The big-name ratings agencies like Moody’s and Standard and Poor’s take it a big stride further. They will access narrow data from a single source, often based on a single month’s alleged price movements, and use that to justify a press statement warning about “Australian house prices” getting out of hand.
Moody’s recently dashed off a media release warning that “resurgent housing prices” in Australia were eroding affordability, because “housing prices had risen 2.7 percent across Australia” in September. But prices hadn’t increased across Australia – the average for the capital cities had risen that much, according to one source, whose figures were contradicted by several other sources – not forgetting the notoriously erratic nature of month-to-month changes which are ignored by credible researchers.
The lack of expertise and sophistication evident in these statements is quite startling, given the lofty reputations of the big brand-name entities making them. It really is very flimsy analysis and shallow behaviour, based not on a desire to inform but on a need to generate publicity.
I had a call earlier this week from an ACT-based journalist wanting to discuss the market in Canberra which, he said, was going crazy “like everywhere else in Australia”. We’re entitled to expect people paid to write about real estate to have better knowledge than that. Everywhere is not going crazy in real estate and certainly Canberra is not (annual house price growth averages around 4 percent, according to three major research entities).

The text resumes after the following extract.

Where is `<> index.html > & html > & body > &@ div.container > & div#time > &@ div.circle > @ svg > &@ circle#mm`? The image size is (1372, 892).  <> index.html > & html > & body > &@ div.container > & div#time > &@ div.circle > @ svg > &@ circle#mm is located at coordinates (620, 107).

But that’s a common assessment I hear from all kinds of people daily. Many Australians really do believe what they read and hear: that there’s a national property boom, that prices are through the roof everywhere and no one can afford to buy.
I fear for consumers making big financial decisions based on such skinny knowledge, while wading through a sea of misinformation.
The different scenarios being played out in the thousands of markets around the country include a small number of strongly rising ones, a far greater number of mediocre ones, some with prices going backwards and a few where the local market has crashed.
Economists clearly believe there’s a national boom because interest rates are at record lows and that, in their minds, means real estate should be rising everywhere. And therefore it is.
But it isn’t. And that reality would suggest to an inquiring mind that the level of interest rates perhaps is not the over-riding factor.
In my view, the most significant factors are the underlying local economic conditions and the level of spending on infrastructure.
It is not coincidence that the No.1 ranked economy is NSW and that the city with the biggest infrastructure spend, by a wide margin, is Sydney. That’s been the case for the past three years, a time during which most markets across metropolitan Sydney have had strong price growth.
The No.2 ranked economy is Victoria, helped by strong population growth, and the infrastructure spend is reasonable, though well below Sydney’s. Not coincidentally, Melbourne has been the second strongest city market on price growth, though at levels well below the genuine boom levels of 2001-02-03.
The economies impacting Brisbane, Adelaide, Canberra and Hobart have largely been mediocre and infrastructure spending has been relatively weak in recent years. That’s reflected in the absence of price growth to match Sydney’s.
It is, again, not coincidence that the recent rise of prospects for Hobart real estate has happened alongside an improving state economy and sharply rising spending on infrastructure in Tasmania.
Adelaide, too, is showing signs of an improving market, supported by solid economic and real estate indicators and significantly rising spending on infrastructure.
Meanwhile, Western Australia now ranks in CommSec’s State of the States report as the worst economy in the land and Perth has the weakest of the city real estate markets. The Northern Territory is also faltering and Darwin’s property market is in a similar condition to Perth’s. Prices in both cities have been going backwards for three years and record low interest rates have not helped them.
Beyond the capital cities, there are multiple different scenarios in the many thousands of different markets.
Some, including regional centres close to Sydney, have had periods of solid price growth. Others, like both the Gold and Sunshine Coasts in Queensland, have had elevated activity without yet delivering major price escalation
Most regional markets, however, have been walking rather than running – and several, notably those impacted by the resources sector, have experienced significant decline.
We’re a massive nation and the real estate conditions are as diverse as the range of temperatures you’ll see on a weather map on the evening television news.